Free software scares normal people

I’m the person my friends and family come to for computer-related help. (Maybe you, gentle reader, can relate.) This experience has taught me which computing tasks are frustrating for normal people.

Normal people often struggle with converting video. They will need to watch, upload, or otherwise do stuff with a video, but the format will be weird. (Weird, broadly defined, is anything that won’t play in QuickTime or upload to Facebook.)

I would love to recommend Handbrake to them, but the user interface is by and for power users. Opening it makes normal people feel unpleasant feelings.

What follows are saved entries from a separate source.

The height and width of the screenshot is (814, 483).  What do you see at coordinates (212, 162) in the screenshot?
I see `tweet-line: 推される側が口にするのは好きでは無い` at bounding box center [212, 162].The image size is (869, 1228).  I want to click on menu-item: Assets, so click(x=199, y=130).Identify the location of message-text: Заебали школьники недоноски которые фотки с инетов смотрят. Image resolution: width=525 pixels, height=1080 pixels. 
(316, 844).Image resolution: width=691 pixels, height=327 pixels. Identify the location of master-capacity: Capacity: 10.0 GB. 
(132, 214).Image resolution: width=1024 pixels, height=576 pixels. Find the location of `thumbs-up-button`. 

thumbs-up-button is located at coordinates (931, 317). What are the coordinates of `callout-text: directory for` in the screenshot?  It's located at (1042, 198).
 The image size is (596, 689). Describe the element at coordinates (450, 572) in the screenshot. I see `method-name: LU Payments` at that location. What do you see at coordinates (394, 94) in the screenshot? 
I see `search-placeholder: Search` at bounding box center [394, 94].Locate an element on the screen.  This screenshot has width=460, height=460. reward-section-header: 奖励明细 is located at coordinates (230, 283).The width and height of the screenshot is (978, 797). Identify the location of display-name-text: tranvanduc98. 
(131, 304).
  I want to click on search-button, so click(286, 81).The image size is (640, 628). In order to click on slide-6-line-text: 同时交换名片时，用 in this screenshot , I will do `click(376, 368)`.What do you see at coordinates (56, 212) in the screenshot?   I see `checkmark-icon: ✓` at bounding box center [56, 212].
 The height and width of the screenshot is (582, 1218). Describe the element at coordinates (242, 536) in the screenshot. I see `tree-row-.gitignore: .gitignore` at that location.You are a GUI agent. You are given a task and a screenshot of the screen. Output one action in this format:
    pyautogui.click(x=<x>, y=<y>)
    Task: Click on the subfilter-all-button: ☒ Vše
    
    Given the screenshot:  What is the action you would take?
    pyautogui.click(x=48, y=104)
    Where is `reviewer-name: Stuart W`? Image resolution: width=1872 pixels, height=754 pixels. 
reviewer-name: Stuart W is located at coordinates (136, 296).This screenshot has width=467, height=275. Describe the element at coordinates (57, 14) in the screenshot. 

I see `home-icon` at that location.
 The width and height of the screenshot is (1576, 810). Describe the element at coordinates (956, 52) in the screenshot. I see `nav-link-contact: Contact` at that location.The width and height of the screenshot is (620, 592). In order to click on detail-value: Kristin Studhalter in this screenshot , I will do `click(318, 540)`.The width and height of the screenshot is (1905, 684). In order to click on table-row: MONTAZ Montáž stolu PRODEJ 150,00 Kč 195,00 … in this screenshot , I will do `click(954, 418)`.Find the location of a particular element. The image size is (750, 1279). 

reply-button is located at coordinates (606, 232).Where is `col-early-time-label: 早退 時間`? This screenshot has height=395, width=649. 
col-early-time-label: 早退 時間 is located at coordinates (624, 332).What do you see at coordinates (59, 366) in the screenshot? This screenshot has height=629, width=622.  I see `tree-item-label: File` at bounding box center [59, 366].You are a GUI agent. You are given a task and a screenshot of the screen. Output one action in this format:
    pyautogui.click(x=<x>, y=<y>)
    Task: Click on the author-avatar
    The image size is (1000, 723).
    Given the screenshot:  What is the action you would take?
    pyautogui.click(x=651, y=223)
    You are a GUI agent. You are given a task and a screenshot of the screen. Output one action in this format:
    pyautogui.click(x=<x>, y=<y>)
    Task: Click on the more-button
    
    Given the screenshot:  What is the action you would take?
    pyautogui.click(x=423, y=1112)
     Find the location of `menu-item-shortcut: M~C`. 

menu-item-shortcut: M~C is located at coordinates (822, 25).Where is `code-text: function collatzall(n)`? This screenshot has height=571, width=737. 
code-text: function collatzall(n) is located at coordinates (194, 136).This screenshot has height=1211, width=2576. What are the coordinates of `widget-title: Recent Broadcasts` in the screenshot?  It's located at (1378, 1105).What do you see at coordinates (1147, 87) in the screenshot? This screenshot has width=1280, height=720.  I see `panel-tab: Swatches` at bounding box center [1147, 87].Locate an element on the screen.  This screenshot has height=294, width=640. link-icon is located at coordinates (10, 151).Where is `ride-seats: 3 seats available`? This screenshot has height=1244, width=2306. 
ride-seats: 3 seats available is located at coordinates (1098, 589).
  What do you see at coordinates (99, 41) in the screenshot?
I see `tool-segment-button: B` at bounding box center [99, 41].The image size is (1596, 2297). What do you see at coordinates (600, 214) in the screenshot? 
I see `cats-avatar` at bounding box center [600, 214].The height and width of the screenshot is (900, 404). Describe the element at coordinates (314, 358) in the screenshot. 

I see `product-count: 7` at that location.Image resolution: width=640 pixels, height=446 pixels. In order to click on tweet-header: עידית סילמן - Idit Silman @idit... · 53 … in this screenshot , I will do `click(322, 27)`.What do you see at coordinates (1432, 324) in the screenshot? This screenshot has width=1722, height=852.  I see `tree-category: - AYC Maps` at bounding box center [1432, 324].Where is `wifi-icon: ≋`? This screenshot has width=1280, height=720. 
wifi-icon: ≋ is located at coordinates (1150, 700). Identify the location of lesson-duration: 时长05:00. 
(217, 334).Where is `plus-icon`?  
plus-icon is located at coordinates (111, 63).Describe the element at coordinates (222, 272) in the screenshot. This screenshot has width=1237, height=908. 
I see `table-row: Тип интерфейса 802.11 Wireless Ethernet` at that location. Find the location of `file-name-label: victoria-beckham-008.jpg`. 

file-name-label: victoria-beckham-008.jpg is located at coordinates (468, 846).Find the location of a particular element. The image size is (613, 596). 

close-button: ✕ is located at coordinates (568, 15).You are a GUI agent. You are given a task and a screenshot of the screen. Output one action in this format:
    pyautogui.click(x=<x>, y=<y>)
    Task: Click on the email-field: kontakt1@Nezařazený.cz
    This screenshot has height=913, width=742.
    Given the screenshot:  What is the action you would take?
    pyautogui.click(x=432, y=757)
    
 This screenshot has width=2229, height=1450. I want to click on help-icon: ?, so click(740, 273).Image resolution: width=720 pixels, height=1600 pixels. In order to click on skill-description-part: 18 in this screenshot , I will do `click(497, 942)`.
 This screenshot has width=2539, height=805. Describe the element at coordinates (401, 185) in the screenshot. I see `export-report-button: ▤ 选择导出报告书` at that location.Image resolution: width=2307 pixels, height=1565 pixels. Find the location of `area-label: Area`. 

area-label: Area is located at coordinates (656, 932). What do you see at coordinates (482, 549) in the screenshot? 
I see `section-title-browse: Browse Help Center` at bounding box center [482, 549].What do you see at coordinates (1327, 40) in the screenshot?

This problem is rampant in free software. The FOSS world is full of powerful tools that only have a “power user” UI. As a result, people give up. Or worse: they ask people like you and I to do it for them.

I want to make the case to you that you can (and should) solve this kind of problem in a single evening.

Take the example of Magicbrake, a simple front end I built. It hides the power and flexibility of Handbrake. It does only the one thing most people need Handbrake for: taking a weird video file and making it normal. (Normal, for our purposes, means a small MP4 that works just about anywhere.)

There is exactly one button.

This is a fast and uncomplicated thing to do. Unfortunately, the people who have the ability to solve problems like this are often disinclined to do it.

“Why would you make Handbrake less powerful on purpose?”

“What if someone wants a different format?”

“What about [feature/edge case]?”

The answer to all these questions is the same: a person who needs or wants that stuff can use Handbrake. If they don’t need everything Handbrake can do and find it bewildering, they can use this. Everyone wins.

It’s a bit like obscuring the less-used functions on a TV remote with tape. The functions still exist if you need them, but you’re not required to contend with them just to turn the TV on.

People benefit from stuff like this, and I challenge you to make more of it. Opportunities are everywhere. The world is full of media servers normal people can’t set up. Free audio editing software that requires hours of learning to be useful for simple tasks. Network monitoring tools that seem designed to ward off the uninitiated. Great stuff normal people don’t use. All because there’s only one UI, and it’s designed to do everything.

80% of the people only need 20% of the features. Hide the rest from them and you’ll make them more productive and happy. That’s really all it takes.